Play ethnicky jazz to parade your snazz,
On your five grand stereo.
Bragging that you know
How the ******* feel cold
And the slum's got so much soul!
It's time to taste
What you most fear!
Right guard will not help you here.
Brace yourself my dear,
It's a holiday in Cambodia,
It's tough kid, but it's life.
It's a holiday in Cambodia,
Don't forget to pack a wife.
However, what should be more controversial is this part:
We need to identify the necessary heart of our established systems and practices, whether it’s in a small non-profit, a government office, a university, or a corporate department, and be ready to mercilessly abandon the unnecessary procedures, processes and rules that have encrusted all of our lives like so many barnacles.
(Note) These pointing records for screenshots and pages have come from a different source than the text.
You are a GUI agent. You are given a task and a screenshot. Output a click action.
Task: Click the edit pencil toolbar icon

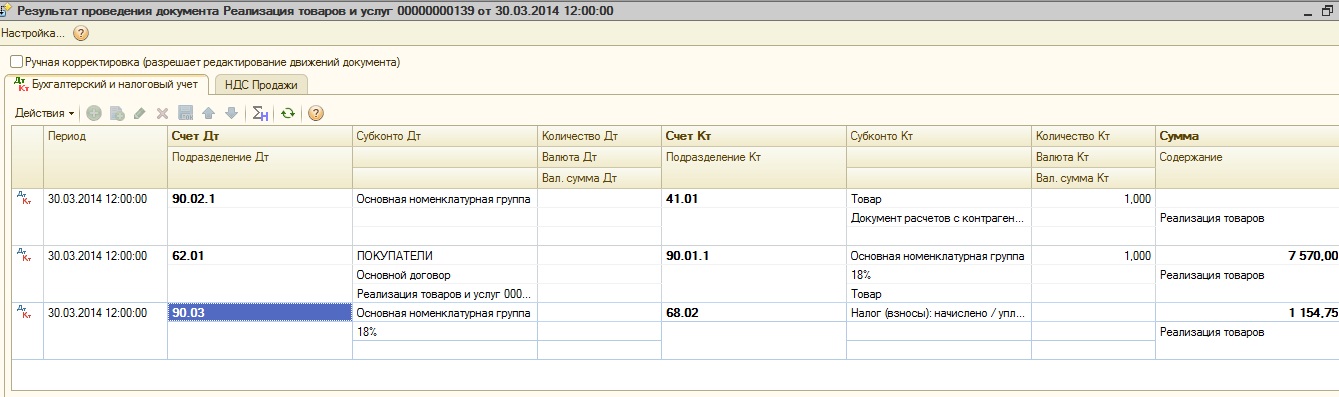(x=140, y=113)
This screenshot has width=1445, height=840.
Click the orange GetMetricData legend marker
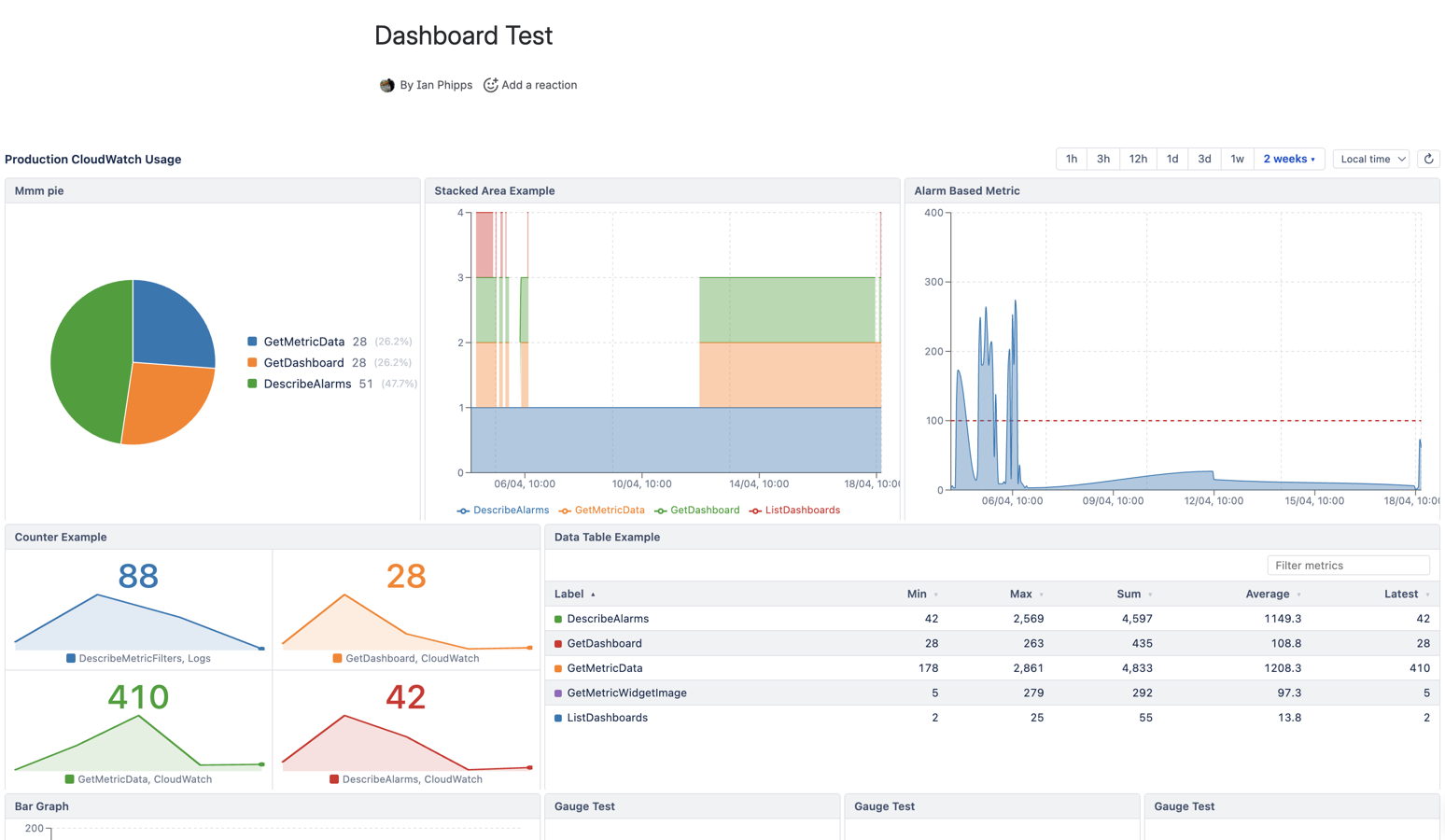564,510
Those of us who are in some sense part of the larger networks of the Establishment world, even at its edges, can endure the irrelevance of pointless training sessions, can patiently work through needless processes of measurement and assessment, can parse boring or generic forms of managerial prose to find the real message inside. We’ve let this kind of baroque apparatus grow up around the genuinely meaningful institutional systems and structures that we value because it seems like too much effort in most cases to object against it, and because much of this excess is a kind of stealthy job creation program that also magnifies the patronage opportunities for some individuals. But this spreading crud extends into the lives of people who are not primed to endure it, and who often end up victimized by it, and even for those of us who know our way around the system, there are serious costs to the core missions of our institutions, to clarity and transparency, and to goodwill. It’s time to make this simpler, more streamlined, more focused, without using austerity regimes or “disruption” as the primary way we accomplish that streamlining. We don’t need to get rid of people, we just need to get rid of the myriad ways we acquiese to the collection of more and more tolls on the roads we traverse in our lives and work.I whole-heartedly support it, but many people in my professional class would scream bloody murder.